Точно так же – медленно, по часовой – он мешал жидкую кашу. В январе сорок четвёртого. В палате с двадцатью койками. Когда мне было двадцать лет, а ему – двадцать два. И когда за окном стояла берёзка, тонкая, как его запястья на больничной простыне.
***
В эвакогоспиталь я пришла осенью сорок третьего. Мне не было ещё и двадцати. До этого помогала матери – она обшивала военных, перелицовывала шинели, подгоняла гимнастёрки. Машинку крутила одной рукой – крупная была, сильная. Но к осени ослабла, простуда перешла во что-то тяжёлое, и её положили в больницу. Мне нужна была работа. В госпитале нужны были руки. Мои подошли.
Госпиталь стоял на окраине Боровичей.

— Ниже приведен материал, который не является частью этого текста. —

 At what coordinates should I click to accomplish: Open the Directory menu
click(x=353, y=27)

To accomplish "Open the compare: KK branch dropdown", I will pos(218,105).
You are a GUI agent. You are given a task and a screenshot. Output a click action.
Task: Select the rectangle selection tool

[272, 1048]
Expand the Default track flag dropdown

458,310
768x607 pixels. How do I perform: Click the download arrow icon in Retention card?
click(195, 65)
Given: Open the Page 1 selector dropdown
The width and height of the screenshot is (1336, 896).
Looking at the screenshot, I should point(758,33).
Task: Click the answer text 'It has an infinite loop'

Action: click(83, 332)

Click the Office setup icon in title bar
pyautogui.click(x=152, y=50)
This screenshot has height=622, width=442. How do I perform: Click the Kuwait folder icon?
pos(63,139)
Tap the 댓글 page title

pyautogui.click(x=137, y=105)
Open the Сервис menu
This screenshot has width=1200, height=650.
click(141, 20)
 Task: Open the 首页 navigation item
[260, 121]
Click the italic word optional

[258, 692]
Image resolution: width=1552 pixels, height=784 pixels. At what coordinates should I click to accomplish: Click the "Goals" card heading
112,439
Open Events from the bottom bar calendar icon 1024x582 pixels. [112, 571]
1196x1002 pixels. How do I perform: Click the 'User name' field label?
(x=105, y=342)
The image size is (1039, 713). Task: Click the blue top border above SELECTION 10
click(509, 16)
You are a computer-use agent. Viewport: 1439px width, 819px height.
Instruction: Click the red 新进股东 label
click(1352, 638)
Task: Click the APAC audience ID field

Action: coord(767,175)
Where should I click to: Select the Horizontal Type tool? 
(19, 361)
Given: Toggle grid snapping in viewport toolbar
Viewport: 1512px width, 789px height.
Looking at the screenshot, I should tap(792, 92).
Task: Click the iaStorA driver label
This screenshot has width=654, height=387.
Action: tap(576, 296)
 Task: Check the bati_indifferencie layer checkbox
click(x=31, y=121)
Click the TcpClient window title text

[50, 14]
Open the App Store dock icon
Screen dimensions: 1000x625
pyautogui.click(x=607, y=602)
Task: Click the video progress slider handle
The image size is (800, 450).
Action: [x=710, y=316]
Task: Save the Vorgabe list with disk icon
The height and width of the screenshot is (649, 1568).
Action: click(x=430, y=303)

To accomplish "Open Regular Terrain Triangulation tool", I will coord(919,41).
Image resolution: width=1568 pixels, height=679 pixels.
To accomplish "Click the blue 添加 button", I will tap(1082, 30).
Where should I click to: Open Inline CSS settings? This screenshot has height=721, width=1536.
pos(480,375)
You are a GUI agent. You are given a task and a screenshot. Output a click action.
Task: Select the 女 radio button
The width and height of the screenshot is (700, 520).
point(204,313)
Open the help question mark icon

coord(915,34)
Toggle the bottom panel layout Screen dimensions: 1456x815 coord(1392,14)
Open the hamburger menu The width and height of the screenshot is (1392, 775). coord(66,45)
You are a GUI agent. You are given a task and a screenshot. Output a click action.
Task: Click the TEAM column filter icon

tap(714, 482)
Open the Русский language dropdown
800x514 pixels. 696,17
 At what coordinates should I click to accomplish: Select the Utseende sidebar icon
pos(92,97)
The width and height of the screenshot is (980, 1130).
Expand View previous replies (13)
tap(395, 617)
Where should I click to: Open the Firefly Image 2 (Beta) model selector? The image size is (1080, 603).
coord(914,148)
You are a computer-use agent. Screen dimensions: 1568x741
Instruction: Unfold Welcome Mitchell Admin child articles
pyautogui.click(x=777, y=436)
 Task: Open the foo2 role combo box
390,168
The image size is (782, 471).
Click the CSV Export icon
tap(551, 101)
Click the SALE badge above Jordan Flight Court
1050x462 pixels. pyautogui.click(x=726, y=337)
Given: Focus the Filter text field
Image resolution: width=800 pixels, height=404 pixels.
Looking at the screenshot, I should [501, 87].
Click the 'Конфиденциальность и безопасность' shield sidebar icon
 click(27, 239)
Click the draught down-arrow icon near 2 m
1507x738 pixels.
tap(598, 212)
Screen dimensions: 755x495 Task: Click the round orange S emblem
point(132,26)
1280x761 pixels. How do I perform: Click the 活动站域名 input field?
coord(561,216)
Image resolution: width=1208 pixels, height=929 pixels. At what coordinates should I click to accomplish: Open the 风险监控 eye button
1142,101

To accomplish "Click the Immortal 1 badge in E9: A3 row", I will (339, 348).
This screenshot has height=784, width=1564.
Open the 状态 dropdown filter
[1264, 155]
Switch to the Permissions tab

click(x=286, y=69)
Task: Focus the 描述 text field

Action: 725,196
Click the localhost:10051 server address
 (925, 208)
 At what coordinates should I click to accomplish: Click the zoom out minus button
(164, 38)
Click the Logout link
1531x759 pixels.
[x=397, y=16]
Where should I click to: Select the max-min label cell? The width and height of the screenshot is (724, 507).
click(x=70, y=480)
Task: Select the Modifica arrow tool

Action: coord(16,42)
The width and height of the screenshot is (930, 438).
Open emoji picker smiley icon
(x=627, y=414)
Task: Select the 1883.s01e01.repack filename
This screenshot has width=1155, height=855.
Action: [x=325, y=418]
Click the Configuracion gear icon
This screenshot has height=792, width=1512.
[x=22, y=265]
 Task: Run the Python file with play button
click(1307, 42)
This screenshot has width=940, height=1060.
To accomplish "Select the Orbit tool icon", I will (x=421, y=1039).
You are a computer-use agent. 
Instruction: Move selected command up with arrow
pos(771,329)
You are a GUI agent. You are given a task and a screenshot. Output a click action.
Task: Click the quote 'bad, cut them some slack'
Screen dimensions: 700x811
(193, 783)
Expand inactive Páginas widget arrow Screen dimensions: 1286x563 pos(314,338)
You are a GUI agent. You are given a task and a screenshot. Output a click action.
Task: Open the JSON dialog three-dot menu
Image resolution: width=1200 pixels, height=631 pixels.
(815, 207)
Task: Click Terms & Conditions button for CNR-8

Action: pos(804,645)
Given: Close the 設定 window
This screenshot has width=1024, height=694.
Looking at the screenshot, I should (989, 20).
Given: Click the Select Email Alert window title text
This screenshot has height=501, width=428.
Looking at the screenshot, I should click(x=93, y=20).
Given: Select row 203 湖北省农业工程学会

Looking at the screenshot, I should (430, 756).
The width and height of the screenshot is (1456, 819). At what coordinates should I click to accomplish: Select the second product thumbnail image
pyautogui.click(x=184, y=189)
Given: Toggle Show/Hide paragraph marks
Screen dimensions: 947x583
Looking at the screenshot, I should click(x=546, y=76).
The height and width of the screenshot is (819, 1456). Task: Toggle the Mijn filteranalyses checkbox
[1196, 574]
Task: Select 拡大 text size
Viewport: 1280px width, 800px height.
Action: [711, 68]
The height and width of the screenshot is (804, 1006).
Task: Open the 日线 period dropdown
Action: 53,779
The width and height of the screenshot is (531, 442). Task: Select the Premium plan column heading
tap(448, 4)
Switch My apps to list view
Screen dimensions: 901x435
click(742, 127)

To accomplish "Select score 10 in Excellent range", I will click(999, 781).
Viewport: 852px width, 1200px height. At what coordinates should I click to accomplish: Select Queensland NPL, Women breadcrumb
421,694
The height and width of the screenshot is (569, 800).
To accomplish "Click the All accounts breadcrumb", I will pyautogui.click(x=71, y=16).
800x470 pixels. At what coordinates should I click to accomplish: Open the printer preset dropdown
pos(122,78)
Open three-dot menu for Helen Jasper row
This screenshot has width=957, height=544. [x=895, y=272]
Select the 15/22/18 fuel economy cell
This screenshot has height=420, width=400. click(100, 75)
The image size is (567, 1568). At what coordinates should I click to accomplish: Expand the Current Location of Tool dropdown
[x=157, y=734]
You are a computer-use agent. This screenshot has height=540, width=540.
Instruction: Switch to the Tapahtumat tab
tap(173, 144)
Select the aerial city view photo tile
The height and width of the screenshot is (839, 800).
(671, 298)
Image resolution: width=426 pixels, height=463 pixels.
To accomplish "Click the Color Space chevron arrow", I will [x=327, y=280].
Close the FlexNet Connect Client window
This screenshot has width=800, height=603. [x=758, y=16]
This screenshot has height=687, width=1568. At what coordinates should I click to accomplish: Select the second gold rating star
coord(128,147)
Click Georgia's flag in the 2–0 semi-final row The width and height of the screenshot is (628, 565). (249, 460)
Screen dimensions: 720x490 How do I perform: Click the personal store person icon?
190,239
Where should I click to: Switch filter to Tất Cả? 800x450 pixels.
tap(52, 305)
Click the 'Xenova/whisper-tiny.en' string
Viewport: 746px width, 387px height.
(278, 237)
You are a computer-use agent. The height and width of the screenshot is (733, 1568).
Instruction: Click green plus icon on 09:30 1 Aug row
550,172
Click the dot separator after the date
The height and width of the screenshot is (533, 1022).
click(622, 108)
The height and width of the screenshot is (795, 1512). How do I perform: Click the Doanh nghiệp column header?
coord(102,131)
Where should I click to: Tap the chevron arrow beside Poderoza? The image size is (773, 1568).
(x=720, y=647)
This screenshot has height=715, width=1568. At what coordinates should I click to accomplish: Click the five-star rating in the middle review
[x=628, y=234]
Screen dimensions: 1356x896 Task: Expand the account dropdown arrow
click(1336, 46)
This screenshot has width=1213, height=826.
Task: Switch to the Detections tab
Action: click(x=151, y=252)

Двухэтажное бревенчатое здание, длинное крыльцо, шесть палат. Я была санитаркой – самая нижняя ступень. Мыла полы, носила утки, меняла бельё. Потом научилась перевязывать. Потом – ставить уколы. Медсёстры показали, я запомнила быстро. Руки у меня были ловкие, не дрожали.
Раненых привозили партиями. В январе сорок четвёртого, после боёв подо Новгородом, госпиталь заполнился до отказа. Койки ставили в коридорах. Я спала по четыре часа в кладовке, на мешках с бинтами.
Его привезли в конце января. Осколок вошёл под левую ключицу. Хирург вытащил, что смог. Он лежал тихо, не стонал. Только по ночам начинался жар, и тогда он бредил. Говорил что-то бессвязное. Иногда – цифры. Иногда – чьё-то имя. Один раз я расслышала: «Третий мост, правее». А потом – тише, почти неслышно: «Фая».
Я подносила ему воду. Меняла повязку. Когда жар отступал – он открывал глаза и молча смотрел в окно. За окном росла берёзка. Молодая, ствол в два пальца толщиной. Снег навалился на ветки, и она стояла, согнувшись, как старуха с вязанкой хвороста.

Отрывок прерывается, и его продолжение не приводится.